The point of eating is to satisfy yourself, and hatred is a dish best served with mayo. Leave these people behind when you enter your kitchen with Mantra #3: “I am what I eat, not what Eric Ripert ate last week.”



Peeve: Wine parties where you’re handed a charm for your wine glass so you can distinguish it from other glasses in case you carelessly leave your glass on the mantle.

Solution: OK, this has nothing to do with yours or my kitchen, because we are decent people, but it should be addressed. Obviously the best solution is to leave immediately with as much wine as you can steal, but that’s not always polite. Another might be to switch people’s charms when they’re not looking, but that can lead to group herpes.

The best option is to apply some self-righteous reason: People! What is so wrong with just plain enjoying wine that you have to dress up the occasion with party favors? Why not drink and dance and screw? Why the many complicated expensive-airplane-catalog-rabbit-crappers to open a bottle when a waiter’s corkscrew works better, costs less, and looks rad on your belt? Why fuss up something fun with trinkets!

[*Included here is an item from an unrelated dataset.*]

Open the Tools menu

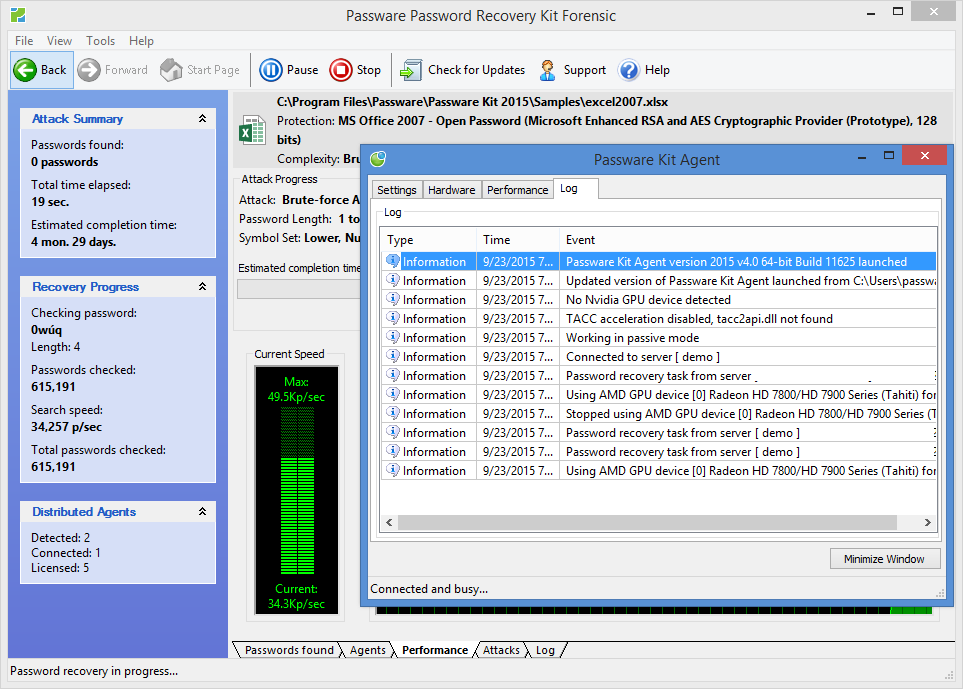tap(100, 41)
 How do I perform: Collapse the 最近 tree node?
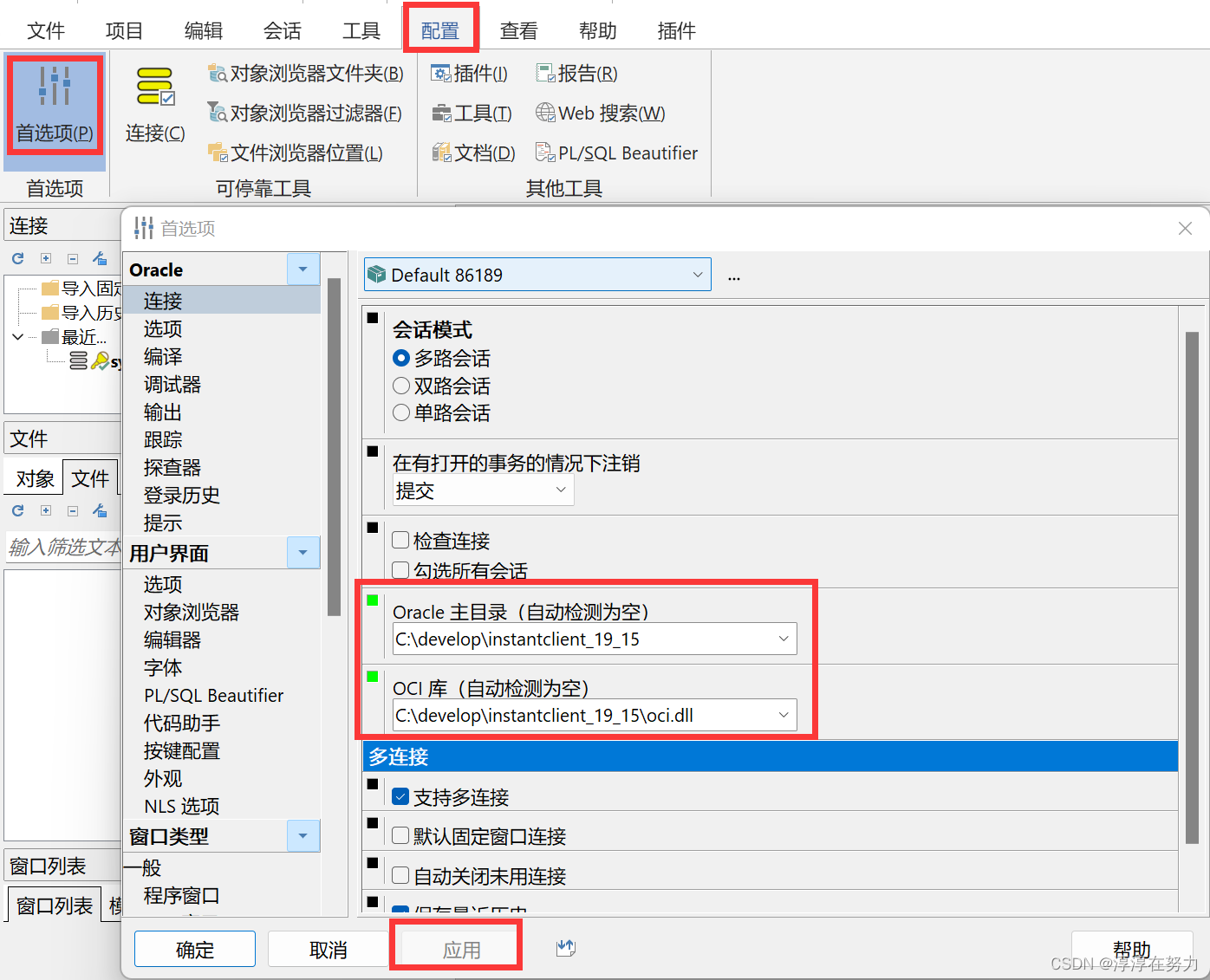click(x=18, y=336)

Damn you!



Peeve: A recipe for roasting chicken calls for that roasting rack that you keep meaning to purchase.

Solution: Cut up some fingerling or red potatoes to make speedbumps on the bottom of your roasting pan, then set the chicken on top. When it comes time to flip the bird, you won’t lose any skin from it sticking to the bottom, plus you’ve got a tasty, juice-soaked side when you’re done.

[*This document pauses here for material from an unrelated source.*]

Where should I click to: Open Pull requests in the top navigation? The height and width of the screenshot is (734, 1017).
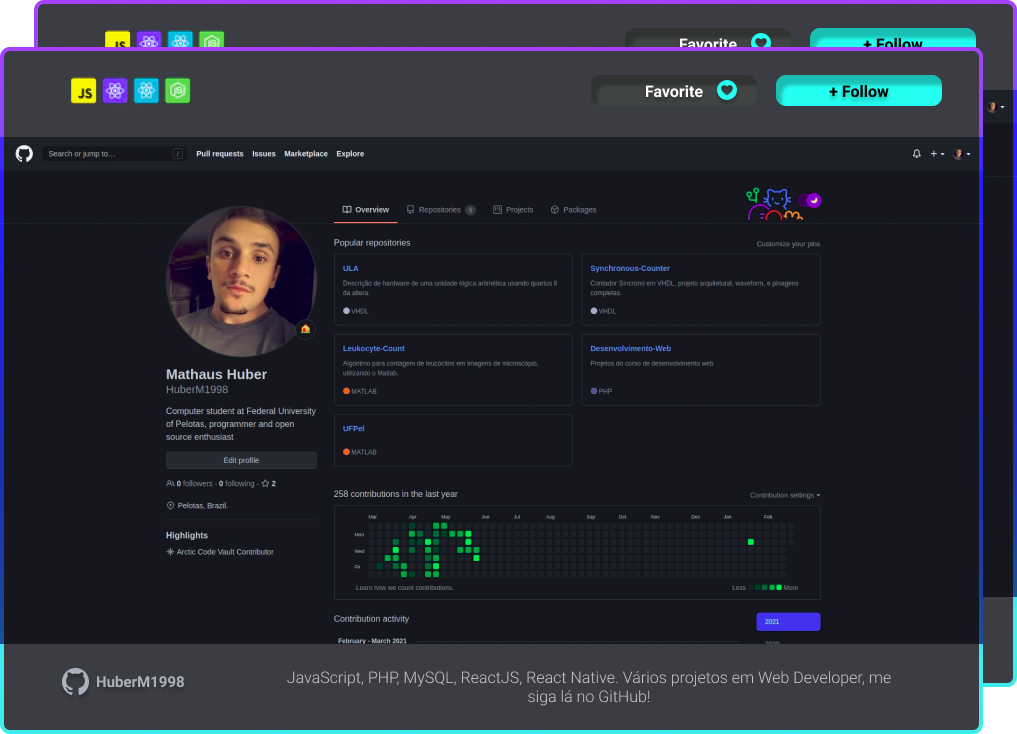pyautogui.click(x=220, y=154)
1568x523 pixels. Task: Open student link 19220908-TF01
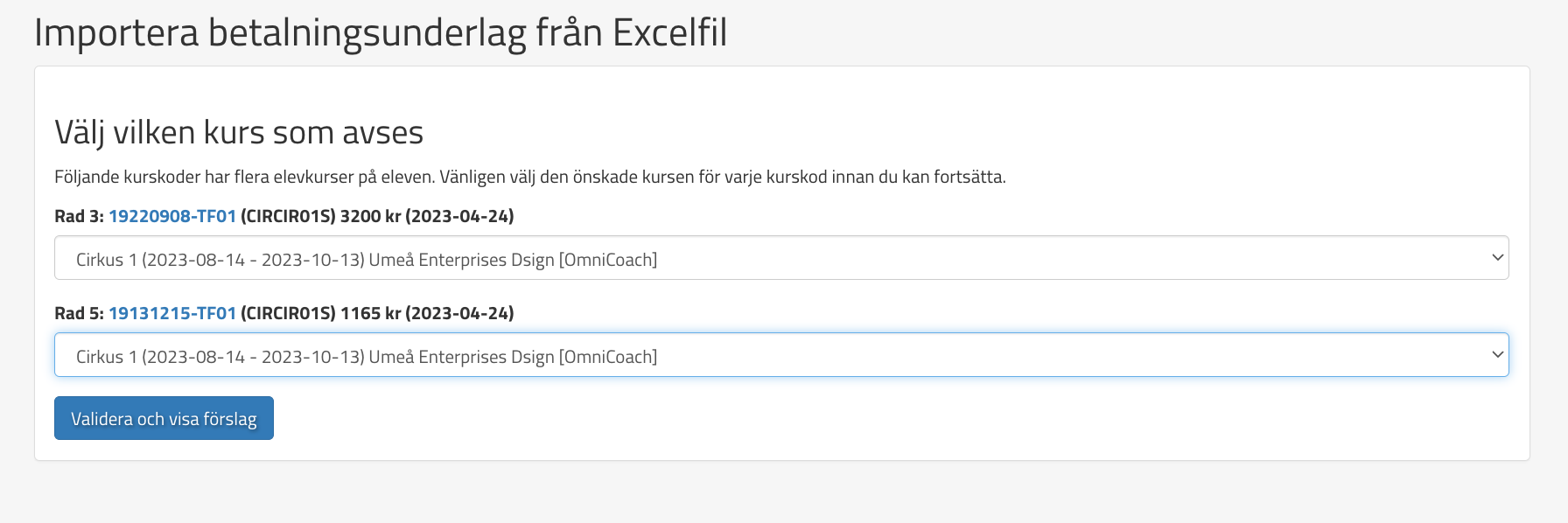click(x=172, y=216)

Peeve: The recipe, for grilled food, goes out of its way to say that a gas grill will impart a “gassy” flavor.

Solution: This is ridiculous—not only do millions of good grilling Americans who vote prefer gas grills to charcoal fires, I have also not once in a zillion times tasted any butane in my burgers. Perhaps the recipe author ate their food over the grill and thus inhaled some scent of gas? Or, perhaps, they’re a total snob?

Grill with gas and enjoy, and let the suckers pay big bucks for their aromatic-my-ass hardwood fires.



Peeve: The recipe assumes you agree with big-city culinary standards

Solution: Don’t get me wrong, I love my fleur de sel as much as the next loser, but when recipes call for “sea salt” I want to barf, particularly since it’s kosher salt that’s the standard for most chefs, and sea salt’s only practical benefit is its big salty crunch when it’s added as a last-minute garnish (rather than cooked and dissolved and rendered expensively useless).

I am reminded of my grandmother-in-law, who has spent her life preparing delicious feasts in Durham, NC, and who recently commented that she’d never heard of anyone cooking with olive oil. I was astonished, and also ashamed. It’s good to remember that by cooking we’re simply preparing a small gift to our stomachs (and hopefully those of our friends’ and lovers’) and that, as proving grounds for insider wonk status, the culinary realm is a particularly lame one in which to prove our mettle.

Also: Using expensive cold-pressed extra virgin olive oil for cooking isn’t cost-effective—save it for garnish, dressings, or last-minute drizzles, and use cheaper oils for your sautéing.